The figures don’t surprise health promotion officer Tania John, who suspects the number has increased further during the Covid-19 pandemic.

“People are spending a lot more time at home not exercising, particularly if they’re in isolation or quarantine,” John says.

“People are eating worse. More and more people are just going to fast food for convenience.”

John admits it is a challenge to change people’s behaviour.

“We can’t change people overnight, but we can make them aware. That’s where the health checks become so important,” she says.

“The more people we can make aware of their health, the better.”

John says much of her work involves preparing strategies to assist with those who are affected by NCDs. Often patients are simply unaware until they get checked.

“You do get some people who get shocked into making a change,” John says.

“It starts with slight things, and then they can move onto other changes in their life.”

Cook Islands Director of Public Health Doctor Tereapii Uka says it was important to reach out to as many in the community as possible.

“It’s tough at the moment. A lot of the people we need to reach are currently in isolation or quarantine,” Uka says.

“But we also need to get all the stakeholders onboard.”

Uka says lifestyle choices greatly affect people’s susceptibility to NCDs.

Jake Numanga was among the people to get a free health check by Te Marae Ora Health Ministry staff on Wednesday. The initiative, which was part of World Health Awareness Week, saw several dozen people get tested for a variety of Non-Communicable Diseases (NCDs), such as diabetes and heart problems. Photo: Matthew Littlewood/22040607

“A lot of people are drinking too much, or consuming too much sugar or have a high salt intake,” he says.

“Some people simply haven’t made the right decisions.”

The high rate of NCDs has led to quite a large number of Cook Islands patients being referred to New Zealand simply because TMO doesn’t have the resources.

“It’s definitely putting pressure on our services, there are people with heart conditions, kidney conditions, it’s almost an epidemic,” Uka says.

Uka agrees the best idea is to start with the children when it comes to offering advice.

“We need to get the message out to our teachers,” Uka says.

“We need to focus on our children, there needs to be a lot of emphasis on being active and eating well. We need to accept that this is a crisis.”

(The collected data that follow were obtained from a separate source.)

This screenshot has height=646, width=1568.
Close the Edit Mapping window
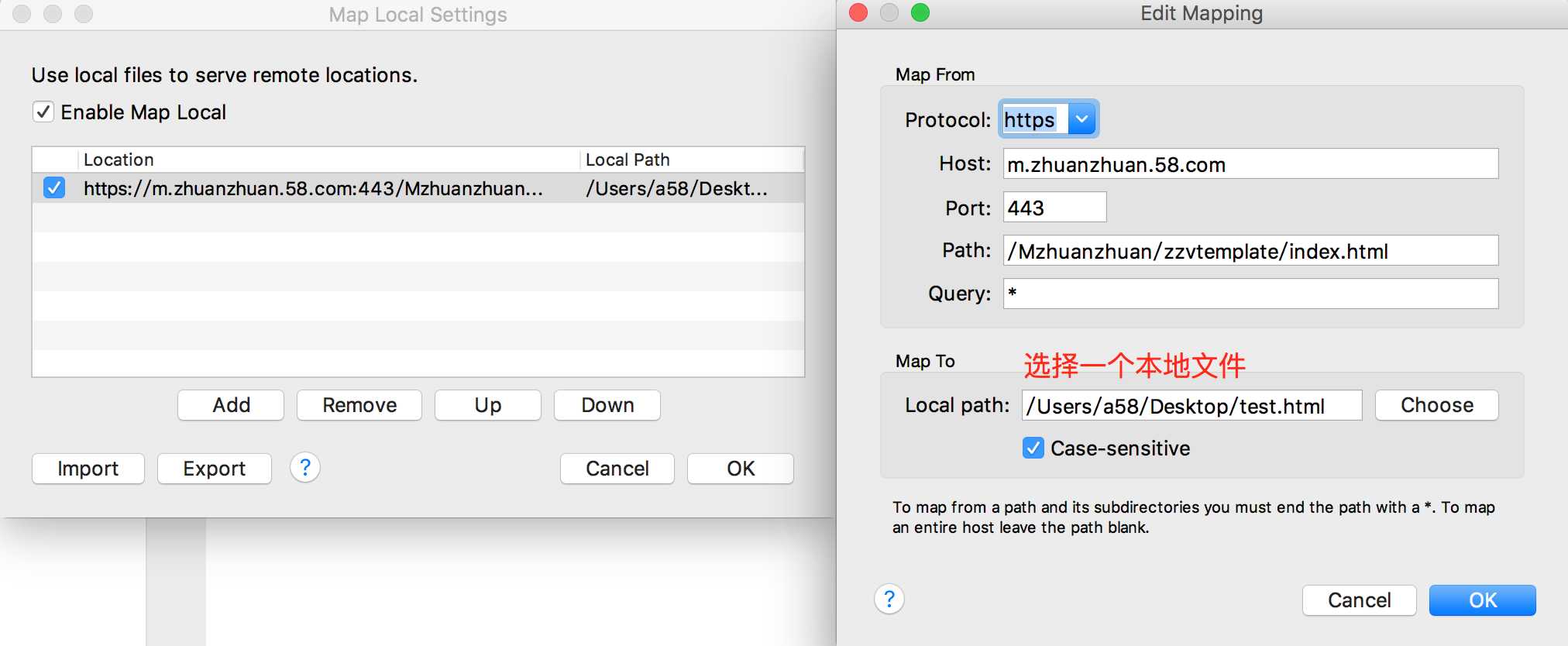click(858, 13)
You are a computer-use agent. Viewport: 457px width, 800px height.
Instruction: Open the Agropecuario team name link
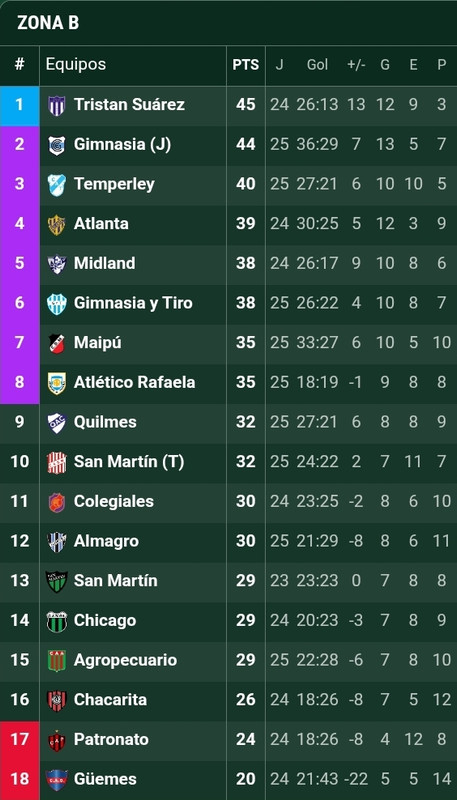click(125, 660)
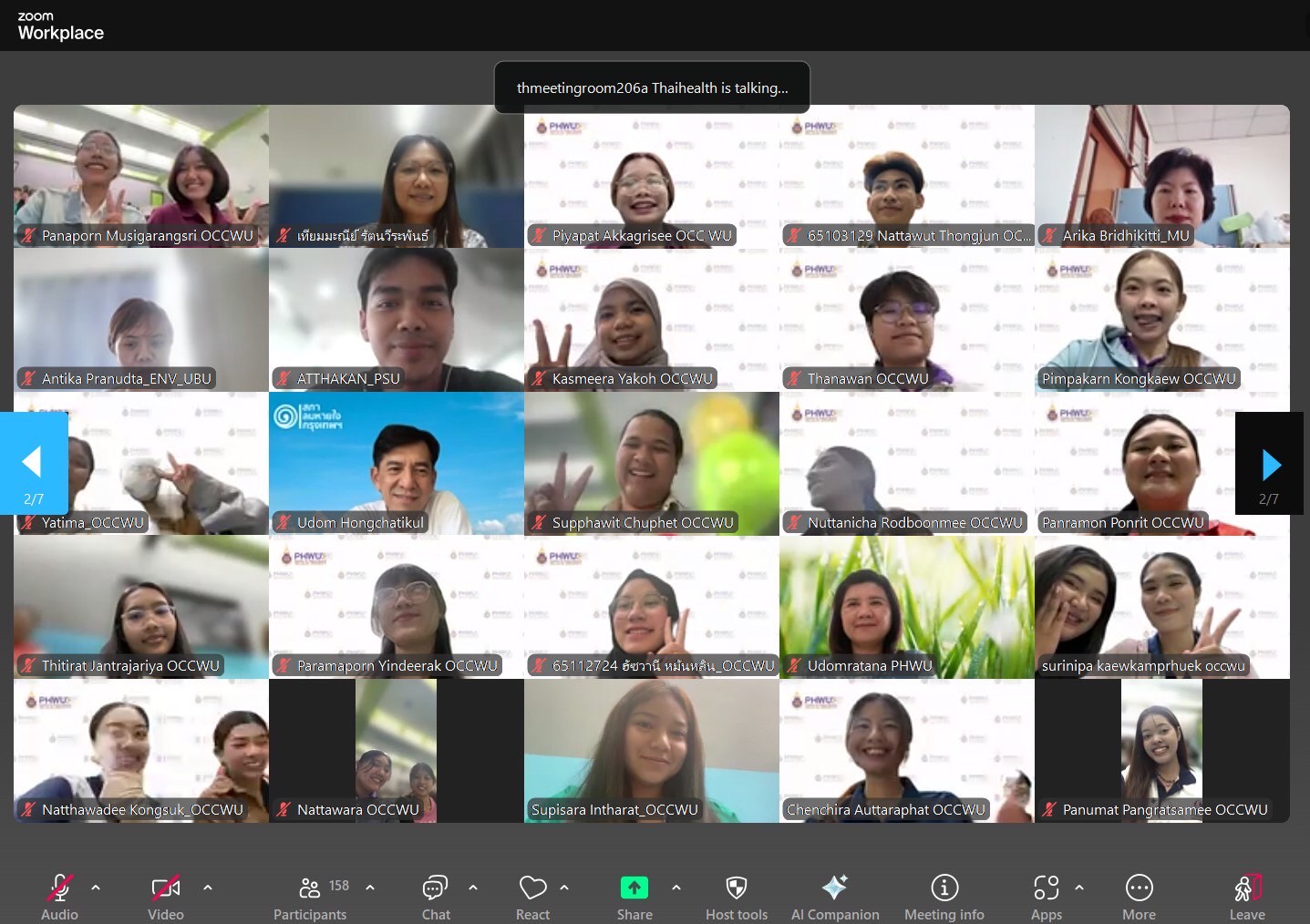Expand share options caret next to Share

[676, 887]
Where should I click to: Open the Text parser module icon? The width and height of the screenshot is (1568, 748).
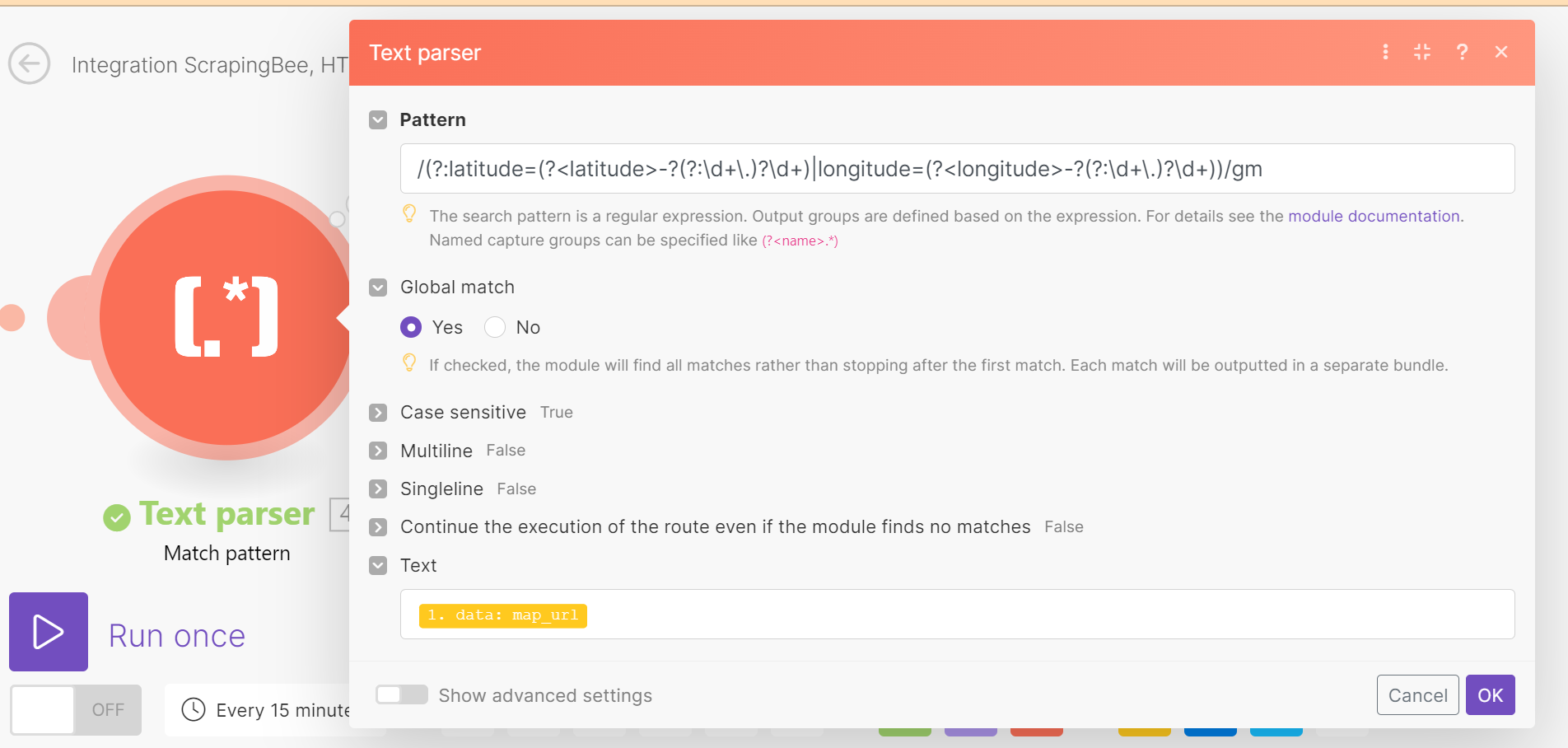click(226, 317)
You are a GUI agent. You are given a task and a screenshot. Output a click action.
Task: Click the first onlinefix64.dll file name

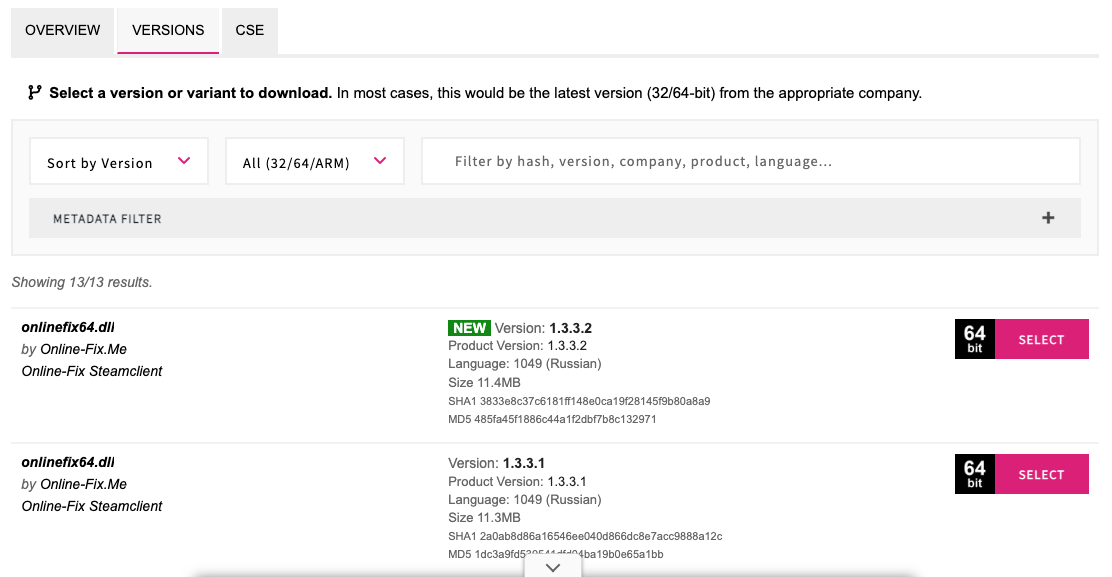pos(68,327)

Men’s health advocate George George says for many Cook Islands men, the problems start when they stop playing sport.

“They get out of the habit of being active, and lose themselves. Some turn into couch potatoes,” George says.

“For many, there’s a downward trend when they’re not practicing for the weekend game.”

People’s eating habits also have a major impact on the men’s health crisis.

“People are eating themselves to death or to the point where they’re in a wheelchair. It’s pretty serious,” George says.

“We Cook Islanders have got a thing about eating too much.”

George says the best way to keep on top of your health is to regularly get checkups.

“It’s amazing. A lot of people simply don’t know they have health issues until they visit a doctor,” he says.

“You can’t really judge a book by its cover. But the sooner things are detected, the better. The good news is that many of these illnesses are curable, as long as they’re detected early.”

George says people should try to become active again in simple ways.

“You don’t have to run a mile every day, you just need to get outside and go for a walk for 10 or 20 minutes, or do outside chores or something to keep you active,” he says.

George says it was particularly important for people to keep healthy in the Cook Islands as it was such a close-knit community.

“Everyone knows everyone here, so we have a duty to keep healthy,” he says.